* _Prompt_
Print every entry, word for word, and skip the images.

* _Source material_
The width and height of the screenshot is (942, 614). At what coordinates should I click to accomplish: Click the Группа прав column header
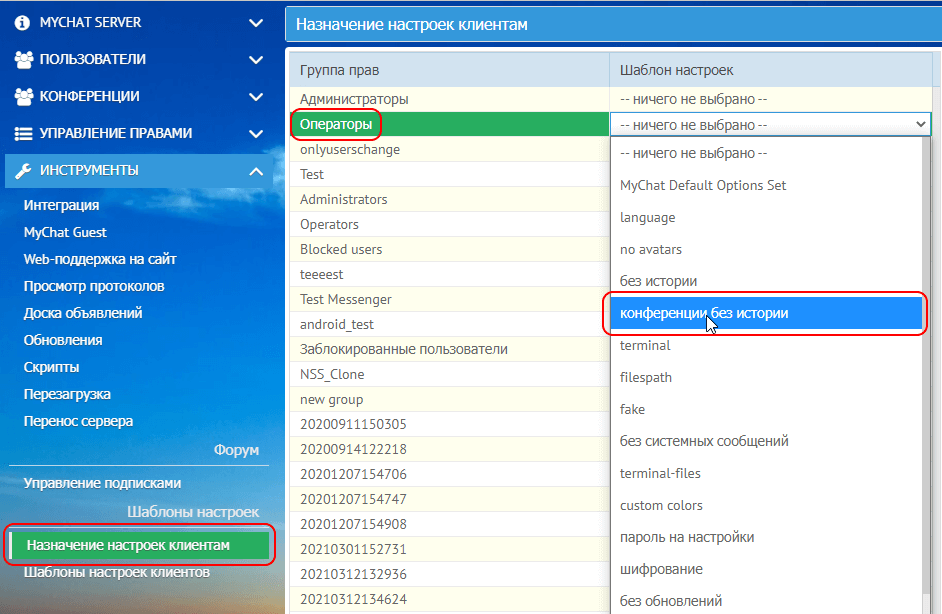pyautogui.click(x=340, y=71)
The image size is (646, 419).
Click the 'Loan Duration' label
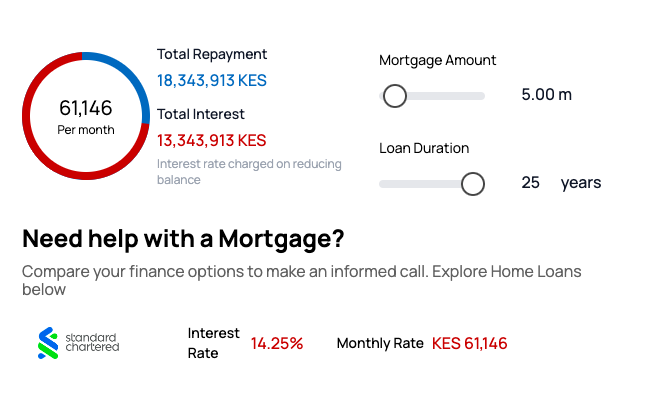pyautogui.click(x=424, y=148)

* _Exercise result_
The width and height of the screenshot is (942, 614). At what coordinates should I click to accomplish: Click the Группа прав column header
pyautogui.click(x=340, y=71)
The image size is (646, 419).
Click the 'Loan Duration' label
pyautogui.click(x=424, y=148)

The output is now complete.